__Task goal__. From the records below, output exactly the lines running from the line containing "Screen dimensions: 792x612" through the line containing "Given: Click the 憑證 key icon in sidebar", and no others.

Excerpts from a dataset

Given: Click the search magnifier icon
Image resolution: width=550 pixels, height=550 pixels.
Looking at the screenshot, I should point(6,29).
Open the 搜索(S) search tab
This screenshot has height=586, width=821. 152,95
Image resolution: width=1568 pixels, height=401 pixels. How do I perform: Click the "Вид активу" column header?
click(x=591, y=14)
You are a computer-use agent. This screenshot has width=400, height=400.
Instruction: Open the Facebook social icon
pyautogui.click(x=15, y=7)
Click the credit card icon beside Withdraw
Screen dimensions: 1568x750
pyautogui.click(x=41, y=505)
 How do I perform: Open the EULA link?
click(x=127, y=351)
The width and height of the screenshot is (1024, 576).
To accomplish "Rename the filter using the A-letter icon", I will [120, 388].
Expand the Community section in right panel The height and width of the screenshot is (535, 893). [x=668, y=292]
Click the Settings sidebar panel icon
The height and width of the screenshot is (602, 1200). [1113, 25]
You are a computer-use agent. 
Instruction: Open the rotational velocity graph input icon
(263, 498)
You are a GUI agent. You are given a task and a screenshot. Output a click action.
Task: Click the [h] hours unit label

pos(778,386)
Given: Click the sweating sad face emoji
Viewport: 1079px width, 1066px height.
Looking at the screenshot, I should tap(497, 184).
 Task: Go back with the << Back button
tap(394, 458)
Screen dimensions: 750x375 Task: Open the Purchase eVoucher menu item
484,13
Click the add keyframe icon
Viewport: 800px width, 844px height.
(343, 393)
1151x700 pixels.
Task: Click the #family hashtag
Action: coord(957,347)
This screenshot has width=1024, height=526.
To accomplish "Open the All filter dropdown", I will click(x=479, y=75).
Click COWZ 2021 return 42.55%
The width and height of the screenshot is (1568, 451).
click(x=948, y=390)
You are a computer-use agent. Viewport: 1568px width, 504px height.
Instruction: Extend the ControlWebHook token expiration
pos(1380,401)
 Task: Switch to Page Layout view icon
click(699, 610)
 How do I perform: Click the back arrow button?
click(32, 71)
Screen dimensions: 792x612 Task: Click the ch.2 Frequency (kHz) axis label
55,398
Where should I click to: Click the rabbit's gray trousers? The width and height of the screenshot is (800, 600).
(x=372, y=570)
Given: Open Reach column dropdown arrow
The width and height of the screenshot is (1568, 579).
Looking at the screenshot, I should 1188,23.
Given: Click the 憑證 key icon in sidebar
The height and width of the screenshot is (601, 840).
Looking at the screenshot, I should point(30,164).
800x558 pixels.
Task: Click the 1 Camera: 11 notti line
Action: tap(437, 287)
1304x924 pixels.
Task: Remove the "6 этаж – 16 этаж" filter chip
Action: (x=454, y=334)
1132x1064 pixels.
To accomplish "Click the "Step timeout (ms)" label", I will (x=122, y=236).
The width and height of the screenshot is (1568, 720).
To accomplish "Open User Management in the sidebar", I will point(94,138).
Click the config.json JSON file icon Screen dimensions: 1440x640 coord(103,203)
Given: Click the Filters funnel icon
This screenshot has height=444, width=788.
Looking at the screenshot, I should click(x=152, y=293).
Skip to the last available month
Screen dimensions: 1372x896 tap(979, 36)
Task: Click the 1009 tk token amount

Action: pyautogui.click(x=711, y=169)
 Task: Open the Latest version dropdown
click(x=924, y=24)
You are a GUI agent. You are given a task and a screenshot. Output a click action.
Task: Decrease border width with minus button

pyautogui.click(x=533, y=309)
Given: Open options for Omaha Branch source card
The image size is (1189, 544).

__Answer section__.
Screen dimensions: 792x612 Task: Click the ch.2 Frequency (kHz) axis label
55,398
Where should I click to: Click the rabbit's gray trousers? The width and height of the screenshot is (800, 600).
(x=372, y=570)
Given: Open Reach column dropdown arrow
The width and height of the screenshot is (1568, 579).
Looking at the screenshot, I should 1188,23.
Given: Click the 憑證 key icon in sidebar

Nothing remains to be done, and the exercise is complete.